The school system should also move from a test based curriculum to a project based curriculum. That accomplishes two things: It teaches students how to conduct research and it allows and encourages students to take ownership of their learning.
Fortunately, my family moved and my new high school had a character right up my alley and, as a result, I actually ended up enjoying my high school years and it put me in a good frame of mind for college.
So failure to heed the school personality aspect of education is, I think, one component of why some students choose to commit suicide. Every day as a teenager tends to be a navel gazing festival of insecurity anyway. Let's not shoehorn kinds into environments that make them hate education and themselves.
It depends. If you are interested in the subject and the teacher isn't giving you a lot of emptyheaded happy talk that often passes for history, for example, in elementary and secondary schools, then that format can be great.
I would also remind Fox that she isn't a teenager. Her and I are probably around the same age and she has no more idea of how teenagers today think than I do.
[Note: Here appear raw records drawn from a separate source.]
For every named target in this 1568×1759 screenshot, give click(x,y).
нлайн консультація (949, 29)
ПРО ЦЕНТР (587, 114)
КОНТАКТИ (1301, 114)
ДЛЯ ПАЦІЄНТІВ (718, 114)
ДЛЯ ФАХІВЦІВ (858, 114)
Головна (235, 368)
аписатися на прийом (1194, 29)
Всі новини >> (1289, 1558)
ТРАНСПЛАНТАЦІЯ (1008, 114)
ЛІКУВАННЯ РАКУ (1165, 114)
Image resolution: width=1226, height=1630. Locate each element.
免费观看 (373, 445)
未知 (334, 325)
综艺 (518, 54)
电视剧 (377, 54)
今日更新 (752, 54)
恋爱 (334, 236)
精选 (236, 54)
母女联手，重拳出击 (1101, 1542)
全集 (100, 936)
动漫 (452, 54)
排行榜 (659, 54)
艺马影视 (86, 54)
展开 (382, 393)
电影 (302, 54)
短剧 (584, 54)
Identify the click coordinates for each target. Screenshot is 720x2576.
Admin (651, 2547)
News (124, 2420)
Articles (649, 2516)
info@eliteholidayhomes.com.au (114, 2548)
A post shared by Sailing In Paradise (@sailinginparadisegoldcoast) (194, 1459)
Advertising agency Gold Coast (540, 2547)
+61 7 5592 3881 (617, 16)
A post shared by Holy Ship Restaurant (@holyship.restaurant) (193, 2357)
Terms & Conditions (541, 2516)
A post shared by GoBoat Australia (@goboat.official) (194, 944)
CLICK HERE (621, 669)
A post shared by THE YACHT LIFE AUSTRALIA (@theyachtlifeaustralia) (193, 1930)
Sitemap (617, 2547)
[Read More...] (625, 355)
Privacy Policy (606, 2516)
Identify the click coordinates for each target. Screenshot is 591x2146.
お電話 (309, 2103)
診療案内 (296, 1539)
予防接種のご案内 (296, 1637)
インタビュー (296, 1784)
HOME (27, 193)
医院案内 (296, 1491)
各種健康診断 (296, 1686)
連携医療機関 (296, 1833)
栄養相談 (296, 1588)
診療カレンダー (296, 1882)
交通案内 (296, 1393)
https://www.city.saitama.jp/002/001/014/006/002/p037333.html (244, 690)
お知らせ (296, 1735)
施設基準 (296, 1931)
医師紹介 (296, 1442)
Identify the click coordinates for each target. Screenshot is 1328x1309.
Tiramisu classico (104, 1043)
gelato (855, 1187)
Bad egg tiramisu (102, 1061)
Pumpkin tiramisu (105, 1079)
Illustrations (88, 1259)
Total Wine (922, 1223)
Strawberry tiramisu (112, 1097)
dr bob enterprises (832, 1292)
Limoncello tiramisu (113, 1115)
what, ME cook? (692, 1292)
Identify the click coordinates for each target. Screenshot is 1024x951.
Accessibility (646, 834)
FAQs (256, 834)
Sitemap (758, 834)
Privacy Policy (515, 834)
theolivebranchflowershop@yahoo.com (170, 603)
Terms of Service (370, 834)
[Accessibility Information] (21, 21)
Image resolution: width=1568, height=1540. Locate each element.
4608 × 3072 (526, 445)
Look, the first thing we need to do is get rid of schoolboards, whose gross incompetence, corruption and small minded, self-seeking agendas are the primary culprits in destroying our education system. The schoolboard is a 19th century form of control that is no longer useful because, more often than not, they block innovation and impede needed change because too may of their members are fossils from an era long past.
We tend to teach the way we were taught or in the way that worked best for us when we were in school. Today most of us are digital natives, teaching kids who are digital immigrants. Either we work our asses off to keep up and see things through contemporary kids eyes, or we are all fossils. School boards are just citizens and they vary widely. Not sure it's particularly useful to see them as some monolithic problem. But school as a rule tends to be conservative, not in the political sense but as in concerned with preserving a set of values and institutional and community goals. The question is "What should the values and goals be?"
My idea is to have teachers own the results of their school by being allowed to form a committee to run it. In other words, I am for the pros being allowed to do their jobs unimpeded by outsiders with wacked out political or religious agendas or political ambitions. Plus my idea removes a big layer of bureaucracy.
I spent years talking to teachers, principals, newspapers, and other parents. Nothing ever seemed to change.
There are so many things wrong with this model, I do not even know where to begin, but working within the system we have, my main and constant observation is that our kids are never taught HOW to study. They are gradually taught more academics, but not how to take what is taught in class, and independently digest the information and transform it into knowledge.
Large high schools are just teenage warehouses.
Yet in my heart of hearts, I know that we will all learn in an area that interests us. We all have a yearning to grow and express ourselves to the world around us and it's abusive to tell an active young person to sit still and shut up when the desire to sing, dance, shout and climb is bound up in their heart. I pray for the day when a teacher will be defined as an adult who is skilled at nurturing, expanding and unleashing the unique genius contained in each young soul and not in producing the most 4.0 GPAers.
It is time for the field of education to rededicate itself to following established educational research and not political rhetoric and business as usual educational policies.
And those textbooks are usually decades out of date.